When Canadians plan a long stay abroad — whether for study, work, emigration, or winter “snow birding” — it is very important to decide what to do with their private health insurance. Unlike provincial health plans, which automatically expire after a certain period of absence, private insurance is subject to the terms of the contract. This article covers all the aspects you need to be aware of to protect yourself from unexpected expenses and prevent your coverage from being canceled or suspended.
Private companies sell policies with varying levels of coverage, from basic emergency care to comprehensive coverage that includes hospitalization, medical evacuation, repatriation, and coverage for pre-existing conditions. Their terms are much more flexible than provincial ones, but they are often limited by the duration and territory of the contract. Most policies have clearly defined rules for traveling outside the country: a vacation trip of 30–60 days and a prolonged absence of more than six months or a year may require separate approval from the insurer.
Most annual private travel insurance policies automatically include coverage in the main country of insurance and abroad up to a certain number of days (often 60–90 days). If your policy provides this, you do not need to cancel it before a short vacation; simply notify your provider of your travel dates and keep their emergency contact details handy.
Some insurance products are designed specifically for snowbirds and travelers who are away for long periods of time. They are valid for one year and do not need to be interrupted, even if you spend six months abroad. The main condition here is to maintain regular payments and inform the company of any change of address or contact details.
There are private insurers that offer “global” policies without strict territorial restrictions. Even if you move to another country for a longer period, these contracts remain valid provided that you pay your premiums regularly and have valid medical status.
In these three cases, canceling the policy is not only unnecessary but also undesirable: it is quite difficult to renew a lost contract, and purchasing a new one may be more expensive or unavailable due to age or pre-existing conditions.
If you decide to leave Canada permanently, most insurance companies will cancel your policy or convert it to another form (expatriate insurance). Policies issued to Canadian residents usually become invalid as soon as you become a non-resident.
When you obtain public or private medical coverage in your new country, it usually makes no sense to continue paying for your Canadian policy. Most contracts provide for automatic cancellation or transfer to another plan upon presentation of proof of new residency and purchase of local insurance.

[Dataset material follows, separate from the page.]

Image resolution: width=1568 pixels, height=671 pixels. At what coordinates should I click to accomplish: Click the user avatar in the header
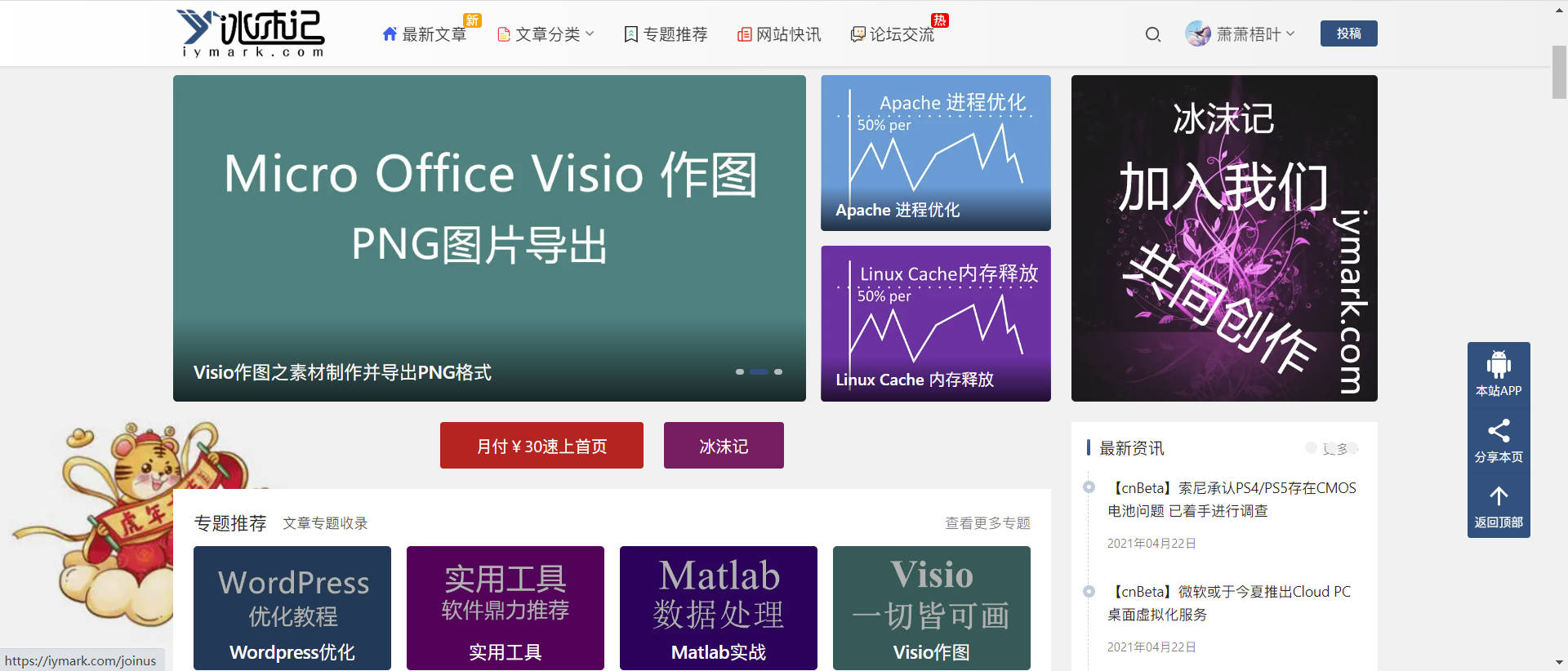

If your absence exceeds the limit of days without prior approval, your policy may be suspended or canceled. In this case, it is advisable to initiate the official termination of the contract yourself to avoid debt claims for unpaid premiums or penalties.
Some private policies require notification and review of the terms and conditions in the event of a significant change in health or treatment. If new medical circumstances make you an unprofitable customer, the insurer may require early cancellation or transfer of the contract to more individual terms.
Carefully read the section on policy termination: terms, forms, possible penalties, and rules for refunding part of the premium. Keep a copy of all relevant pages.
Unlike email, official correspondence should be sent by registered mail with confirmation of receipt. Include:
Call customer service to make sure your letter has been received. Ask the operator for a reference number and confirmation of the processing time.
Keep copies of letters, screenshots of electronic confirmations, and records of telephone conversations with the date, time, and name of the employee. This will be useful in case of disputes.
After a few weeks, ask your insurer for official confirmation that the policy has been canceled and for a final premium statement.
Some companies offer the option to “pause” your policy for a certain period of time. This is useful if you plan to return to Canada in a few months or years.
If you are leaving Canada permanently but want to stay in touch with your insurer, find out about international insurance options that will cover you in your new country.
Instead of canceling your policy, you can switch to a smaller package, which will reduce the cost but maintain basic coverage when traveling to Canada.
Many policies provide for a pro-rata refund of unused premiums. Carefully check the deadlines and possible deductions for preparing the documentation.
If you cancel life insurance or health insurance with a cash component, there may be tax consequences if the payments exceed certain amounts. Consult with your accountant.
The released funds can be invested in an international medical fund or other financial product that will provide coverage abroad.
Whether you need to cancel your private medical insurance before leaving Canada depends on the length and purpose of your absence, the terms of your contract, and your plans for returning.
If you are leaving the country permanently or plan to stay abroad beyond the coverage period without the option of a “pause” or policy transfer, then yes, you need to. For short-term trips or if there is a suspension option, it is best to keep the policy and notify the company of your plans in a timely manner.
The main thing is to carefully read the terms of the contract, submit a written request for cancellation or adjustment, document the entire process, and consult with tax or insurance specialists. The right approach will ensure that you avoid unexpected financial expenses and provide maximum protection for your interests while you are outside Canada.